Phuket -
La polizia di Phuket ha intensificato le indagini su un'attività di noleggio di auto di lusso finanziata dalla Cina, in seguito all'arresto di sospettati coinvolti in affari illeciti in tutta la provincia.
L'azienda avrebbe acquisito veicoli di lusso con fondi di origine poco chiara e li avrebbe venduti direttamente a clienti internazionali tramite i canali dei social media, bypassando i fornitori di servizi di noleggio locali.
La repressione deriva da una precedente indagine su cittadini cinesi coinvolti in attività commerciali basate su prestanome, tra cui ristoranti, scuole internazionali, hotel e ville di lusso, per un totale di oltre 1 miliardo di baht di investimenti. Le autorità hanno scoperto che individui collegati a queste imprese erano coinvolti anche nel settore del noleggio di auto di lusso, il che ha spinto a ulteriori accertamenti.
Gli investigatori hanno raccolto prove contro sette individui, che hanno portato all'emissione di mandati di arresto da parte del tribunale. Finora, le autorità hanno arrestato due sospettati, mentre altri quattro sarebbero fuggiti dal Paese. Sono in corso le operazioni per localizzare e arrestare i restanti latitanti.

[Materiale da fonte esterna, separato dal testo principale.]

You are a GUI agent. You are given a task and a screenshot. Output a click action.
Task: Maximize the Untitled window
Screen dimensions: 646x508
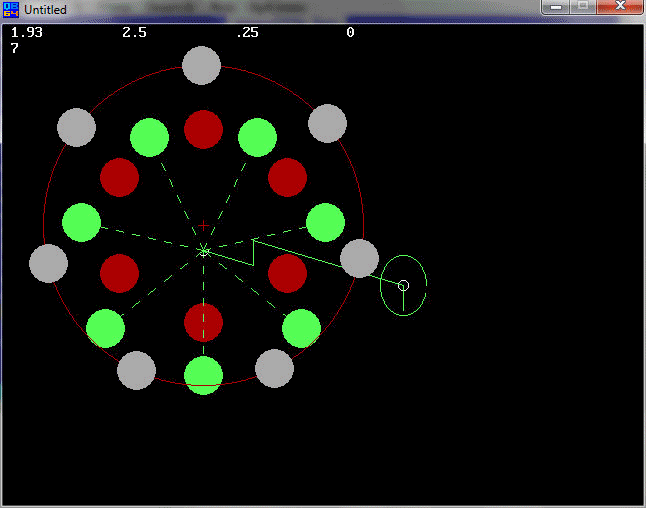(583, 8)
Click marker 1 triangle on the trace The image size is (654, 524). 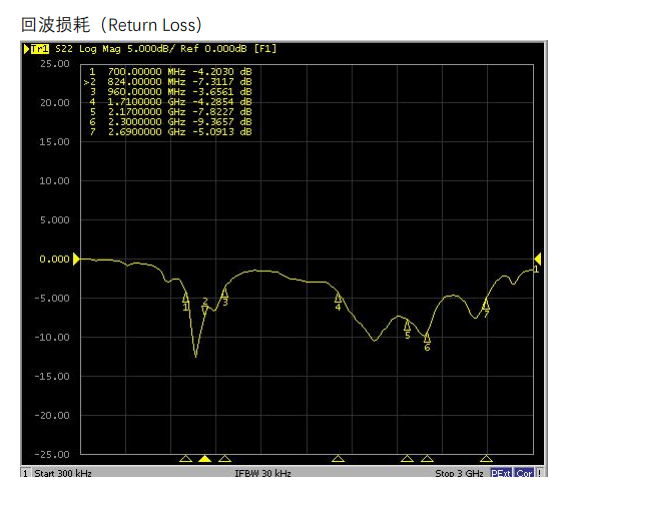pos(186,297)
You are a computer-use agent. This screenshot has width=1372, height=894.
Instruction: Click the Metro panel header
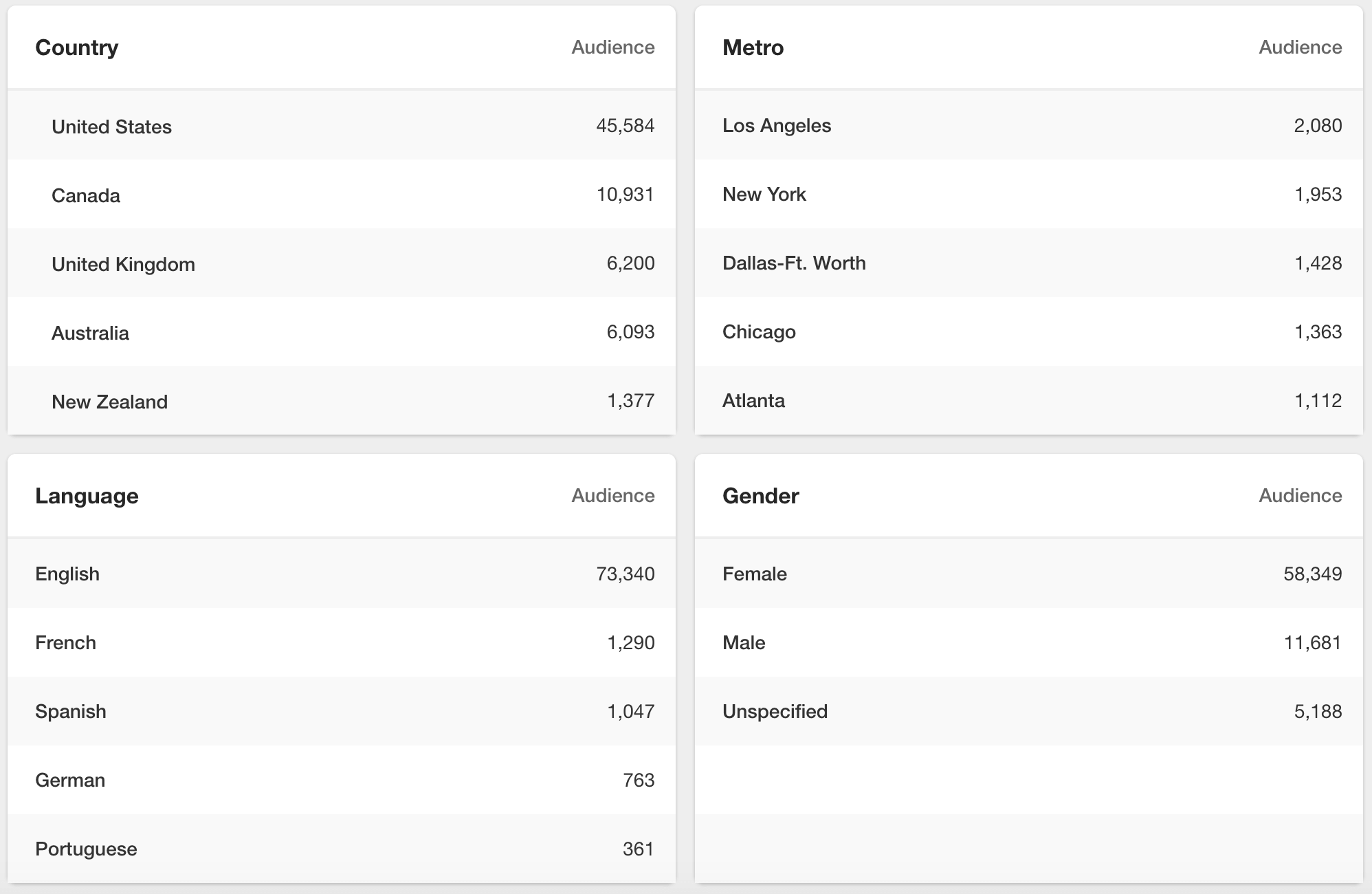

I fornitori locali di servizi di noleggio hanno espresso preoccupazione per la concorrenza sleale rappresentata dalle aziende che operano tramite accordi fiduciari. I funzionari sottolineano che tali pratiche compromettono la legittimità degli operatori e la stabilità economica, ribadendo il loro impegno a far rispettare le normative e a garantire la trasparenza nel settore.